• [Problem to solve] When you come to the line with "Download DVD Purchase Agreement (1189, 384)", begin repeating; continue exactly through the final line of the records and include nothing from before.

Stored records:

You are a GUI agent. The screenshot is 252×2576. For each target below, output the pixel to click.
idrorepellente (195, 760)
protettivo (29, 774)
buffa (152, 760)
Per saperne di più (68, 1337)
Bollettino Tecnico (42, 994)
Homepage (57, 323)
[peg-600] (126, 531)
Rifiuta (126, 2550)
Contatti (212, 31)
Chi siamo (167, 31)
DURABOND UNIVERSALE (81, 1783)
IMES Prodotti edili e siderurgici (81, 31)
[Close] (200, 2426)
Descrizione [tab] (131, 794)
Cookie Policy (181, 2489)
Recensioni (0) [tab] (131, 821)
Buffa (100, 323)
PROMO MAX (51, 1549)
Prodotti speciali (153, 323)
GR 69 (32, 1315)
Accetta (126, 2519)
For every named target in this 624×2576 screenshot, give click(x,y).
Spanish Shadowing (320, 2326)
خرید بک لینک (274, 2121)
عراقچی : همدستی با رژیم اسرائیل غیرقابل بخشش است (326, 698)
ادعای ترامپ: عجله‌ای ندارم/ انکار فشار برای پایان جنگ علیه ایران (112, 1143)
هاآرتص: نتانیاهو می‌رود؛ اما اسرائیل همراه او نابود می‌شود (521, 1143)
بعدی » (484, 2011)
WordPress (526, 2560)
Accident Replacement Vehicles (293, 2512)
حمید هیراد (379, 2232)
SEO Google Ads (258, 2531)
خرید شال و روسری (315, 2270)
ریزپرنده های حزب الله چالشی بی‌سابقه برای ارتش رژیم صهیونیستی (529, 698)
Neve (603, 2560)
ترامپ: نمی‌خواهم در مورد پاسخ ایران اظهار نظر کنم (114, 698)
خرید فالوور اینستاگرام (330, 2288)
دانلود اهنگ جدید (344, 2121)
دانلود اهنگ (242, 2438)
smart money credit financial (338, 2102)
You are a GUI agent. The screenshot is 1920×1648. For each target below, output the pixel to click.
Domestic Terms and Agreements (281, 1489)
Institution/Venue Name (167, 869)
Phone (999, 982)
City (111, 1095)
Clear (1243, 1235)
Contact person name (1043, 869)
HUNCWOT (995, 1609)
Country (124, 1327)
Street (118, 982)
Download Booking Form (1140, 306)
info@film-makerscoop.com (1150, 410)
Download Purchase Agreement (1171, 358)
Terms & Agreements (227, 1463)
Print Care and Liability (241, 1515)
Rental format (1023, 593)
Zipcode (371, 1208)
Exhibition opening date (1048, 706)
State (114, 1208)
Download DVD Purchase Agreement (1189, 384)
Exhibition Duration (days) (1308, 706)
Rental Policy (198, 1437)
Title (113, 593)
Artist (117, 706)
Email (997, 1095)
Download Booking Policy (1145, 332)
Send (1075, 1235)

• [Result]
Download DVD Purchase Agreement (1189, 384)
Exhibition Duration (days) (1308, 706)
Rental Policy (198, 1437)
Title (113, 593)
Artist (117, 706)
Email (997, 1095)
Download Booking Policy (1145, 332)
Send (1075, 1235)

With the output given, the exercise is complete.